Your objective:
Rewrite the records, switching "button" to "control" and leaving everything else unchanged. Begin at the line that has "Given: Click the", continue through the end of the records, and leave the pictures out.

Data to use:
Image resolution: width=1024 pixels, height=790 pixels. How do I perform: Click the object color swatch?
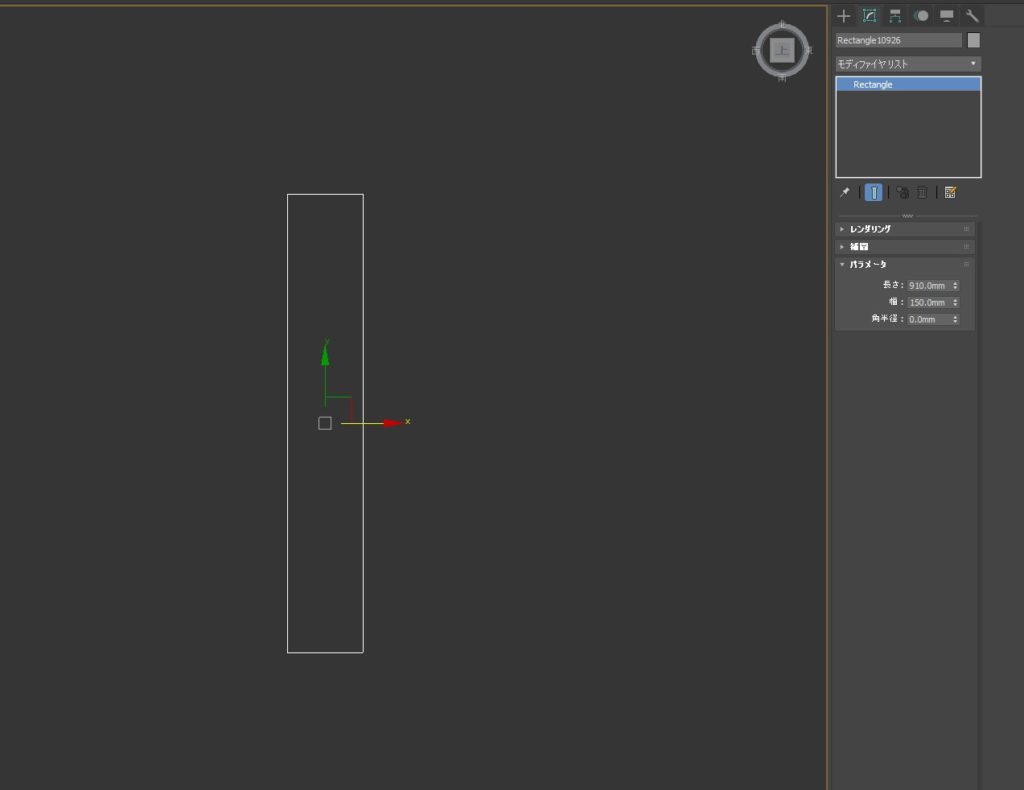pyautogui.click(x=974, y=41)
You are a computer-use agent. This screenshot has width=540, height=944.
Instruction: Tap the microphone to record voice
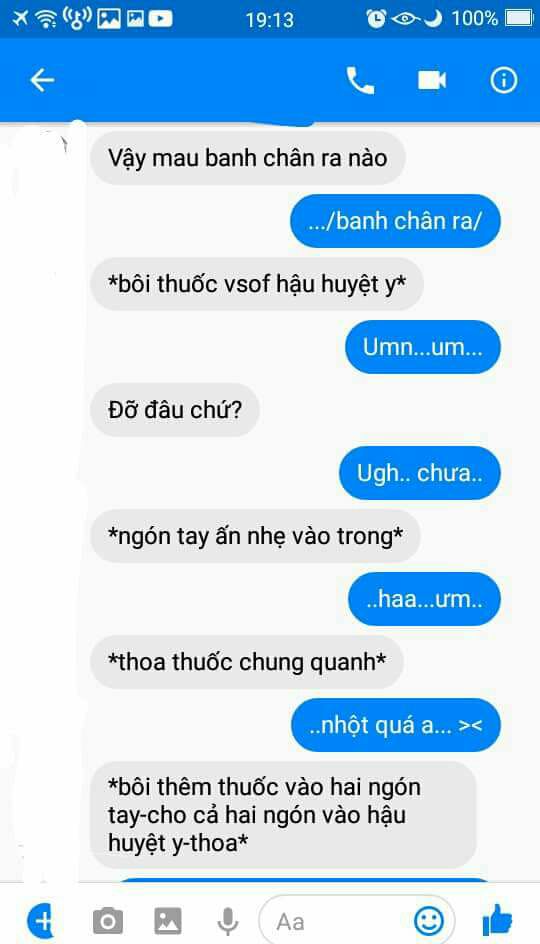click(x=228, y=921)
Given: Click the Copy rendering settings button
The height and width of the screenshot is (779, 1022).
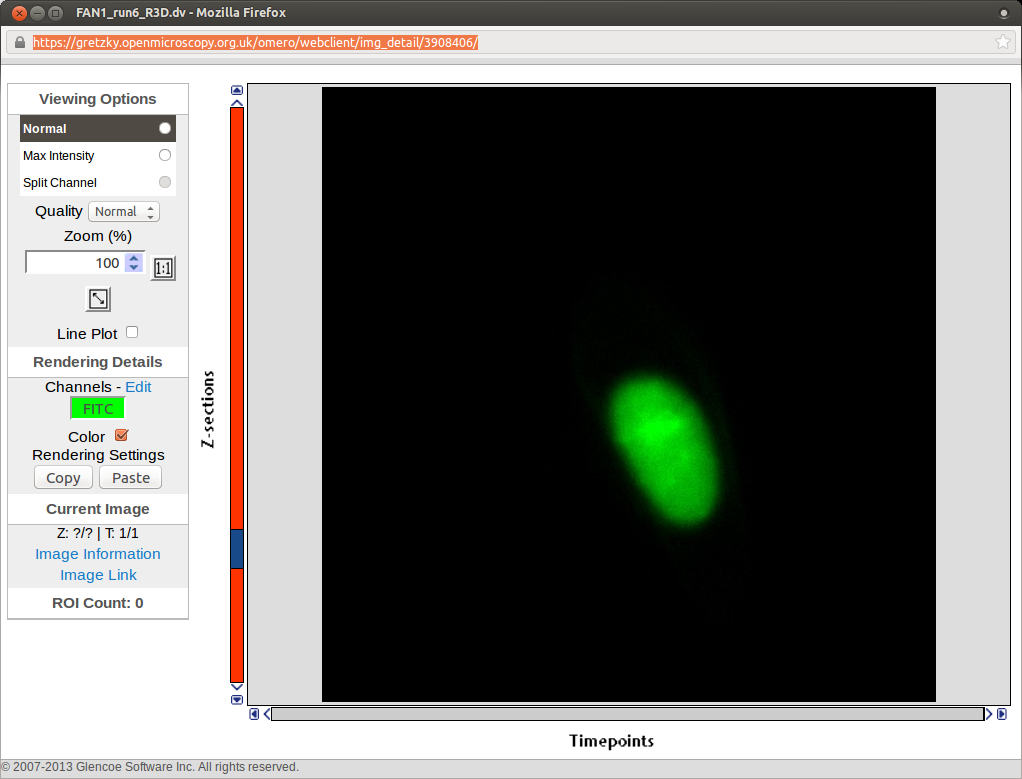Looking at the screenshot, I should (x=63, y=478).
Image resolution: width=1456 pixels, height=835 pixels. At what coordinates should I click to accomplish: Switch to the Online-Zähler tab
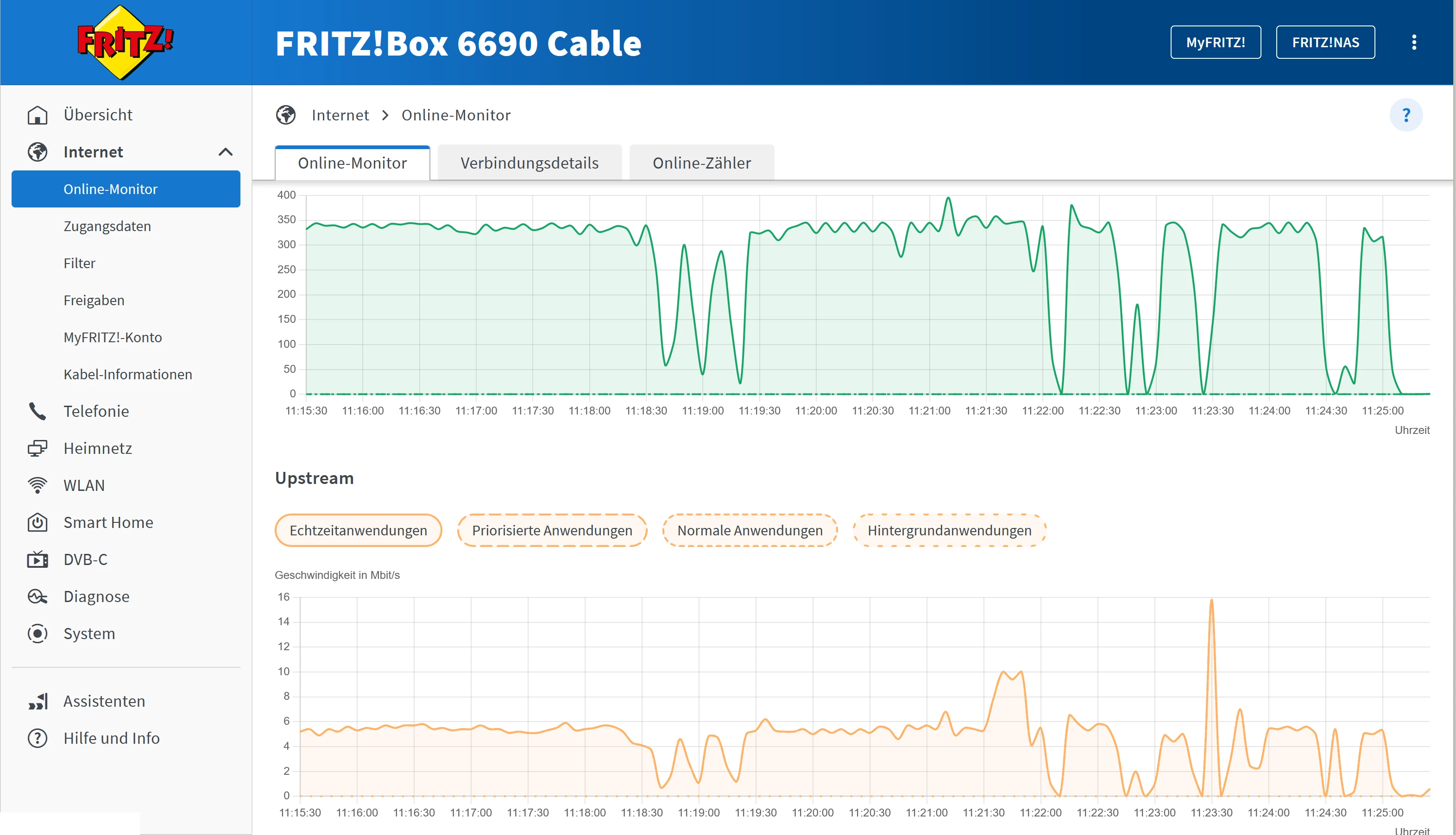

Task output:
Given: Click the Copy rendering settings control
The height and width of the screenshot is (779, 1022).
Looking at the screenshot, I should (x=63, y=478).
Image resolution: width=1456 pixels, height=835 pixels. At what coordinates should I click to accomplish: Switch to the Online-Zähler tab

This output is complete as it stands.